Gen 3:17 And unto Adam he said, Because thou hast hearkened unto the voice of thy wife, and hast eaten of the tree, of which I commanded thee, saying, Thou shalt not eat of it: cursed is the ground for thy sake; in sorrow shalt thou eat of it all the days of thy life;
Gen 3:18 Thorns also and thistles shall it bring forth to thee; and thou shalt eat the herb of the field;
Gen 3:19 In the sweat of thy face shalt thou eat bread, till thou return unto the ground; for out of it wast thou taken: for dust thou art, and unto dust shalt thou return.
Adam was specifically tasked with having to work to provide food. Eve was his helpmate. She would thusly do as he instructed her. That may have been help in the "sweat of the face" work or it may have been some other thing that he needed doing at the same time as he was doing the "sweat of the face" work.
So, is the task of providing to both men and women? It is to the man but the woman is his helper to use as he best determines his needs are able to be met.
Early on in my business, I had my wife take a job until I was able to get my business flowing. The amount of money my business would make once it was flowing was far greater than either she or I could earn working for someone else. So, it made sense for her to earn money while I worked on getting work into the business.
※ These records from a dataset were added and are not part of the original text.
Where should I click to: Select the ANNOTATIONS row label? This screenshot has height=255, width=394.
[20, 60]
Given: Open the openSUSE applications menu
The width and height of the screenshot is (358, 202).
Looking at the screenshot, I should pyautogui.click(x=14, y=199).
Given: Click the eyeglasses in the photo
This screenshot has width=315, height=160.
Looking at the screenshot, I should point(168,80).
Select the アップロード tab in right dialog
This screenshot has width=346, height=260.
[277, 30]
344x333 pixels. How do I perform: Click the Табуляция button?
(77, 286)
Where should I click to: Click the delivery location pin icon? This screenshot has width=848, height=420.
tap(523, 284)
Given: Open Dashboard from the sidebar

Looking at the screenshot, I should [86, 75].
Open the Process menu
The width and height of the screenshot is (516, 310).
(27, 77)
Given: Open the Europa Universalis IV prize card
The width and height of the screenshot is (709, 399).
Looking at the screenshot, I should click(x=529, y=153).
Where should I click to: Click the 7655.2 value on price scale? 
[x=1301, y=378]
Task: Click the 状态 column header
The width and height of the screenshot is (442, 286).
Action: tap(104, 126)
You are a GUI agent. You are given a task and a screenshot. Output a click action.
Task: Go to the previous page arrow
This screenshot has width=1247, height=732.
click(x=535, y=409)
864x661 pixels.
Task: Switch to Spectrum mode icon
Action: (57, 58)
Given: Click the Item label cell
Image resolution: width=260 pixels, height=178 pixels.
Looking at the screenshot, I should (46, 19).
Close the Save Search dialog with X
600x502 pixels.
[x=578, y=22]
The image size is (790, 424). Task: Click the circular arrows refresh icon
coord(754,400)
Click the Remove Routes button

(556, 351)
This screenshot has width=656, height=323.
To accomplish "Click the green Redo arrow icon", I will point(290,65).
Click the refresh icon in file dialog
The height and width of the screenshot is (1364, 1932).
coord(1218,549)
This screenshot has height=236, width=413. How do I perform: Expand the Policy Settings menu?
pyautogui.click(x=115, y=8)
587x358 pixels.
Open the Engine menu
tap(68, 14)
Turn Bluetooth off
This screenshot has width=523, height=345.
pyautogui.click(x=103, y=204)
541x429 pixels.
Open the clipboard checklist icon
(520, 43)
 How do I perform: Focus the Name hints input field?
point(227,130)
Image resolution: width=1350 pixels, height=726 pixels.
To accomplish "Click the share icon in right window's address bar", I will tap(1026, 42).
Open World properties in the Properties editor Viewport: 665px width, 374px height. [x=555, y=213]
In truth, we all have to work. It is to the man though to provide. Even if he is directing/managing it. It is on his head for EVERYTHING that happens. Provision is basic. Clearly he has to ensure that it happens. Same goes for protection, child rearing, bible study and spiritual growth.
Ultimately, it is ALL the man's responsibilities... He is the head and even if someone else drops the ball in one area or the other, he is responsible to sort it out.
I thought this one would come up. No, the curses in the garden are not an expressed or implied mandate of a particular gendered male provider role. This is probably the biggest
other foolishly misread Scripture on the alleged male provider gender role subject. I'm not sure which one is worse, the blatant word-swap that people do with 1 Timothy 5:8 (imagining that it says "any man" rather than what it actually says, "anyone") because this one, likewise, is a matter of applying really basic reading comprehension as well as a ton of other common-sense statements
Let's walk through the curses very carefully, applying actual logic. Hopefully I can get away with just summarizing these passages and will be received in good faith so I don't have to copy/paste large passages.
Okay, so here is what we see when God lists to Adam and Eve:
To Eve:
*multiplied pain in childbirth
*her husband rules over her
Now, let's see if I can really persuade people to use their heads in a really, really basic case of deductive logic: notice that God does NOT directly tell Eve that she will die -- makes no mention of it.
"To the man, He said":
*Work from thorns and thistles
Then
with no shift in audience -- for example, it doesn't say "to both of them, he said" -- God continues to Adam that he will die.
This is an incredibly basic logical deduction. Again, let's do some REALLY basic a + b = c kind of deductive logic:
(a) Eve is not told that she will die
(b) we know that women DO die just like men do
(c) death is a declared as a consequence only after Adam is addressed, and
after God tells him about thorns and thistles
a + b + c = God intended BOTH of Adam's curses as understood to apply to Eve as well as Adam,
not just the second. It is not possible to read the text, without deliberate coercion, as God telling Adam that the first curse only applies to Adam while the second statement to him -- again, with no shift in audience -- applies to both, which it clearly does, unless someone wants to insanely argue that women never die since only Adam was told that he would die, not Eve -- it has to be both or neither based on a simple reading of the text.
Purely reading comprehension and deductive logic, given that women aren't immortal, make it plain in the first place: both curses stated to Adam also apply to Eve, not just the second curse (death). Instead people idiotically:
Part 1 (Thorns/thistles/hard work): claim this applies only to men (the "provider role").
Part 2 (Death): quietly, without explanation, allow this to apply to everyone.
I'm a white collar worker. I have never worked from the ground in my life -- not even once. I'm pretty sure that most of us understand the "thorns and thistles" curse as a metaphor for something that pretty much none of us can avoid because of efforts of working. Interpreting this as "making money" is the most baseless and arbitrary viewpoint possible. I think even most housewives would love to tell you that their work within the home is not devoid of its own forms of pain and frustration just like (say) a man's white collar job has his, as well as someone who literally works the ground, which has always included both men and women.
Either way, the "curse to Adam" defense of a male provider role is foolish beyond belief, whether within the confines of reading of the passage itself, or applying even the slightest common sense. The curse "to Adam," which is really to them both, implies no mandate to Adam that he is particularly tasked as provider any more than the woman is:
*1 Timothy 5:8 applies to both men and women
*"thorns and thistles" also applies both to men and women
Hence, there is no particular male provider role, and we're left with the principles that we all work, albeit in different ways, and family provides for family as they are able and as necessary.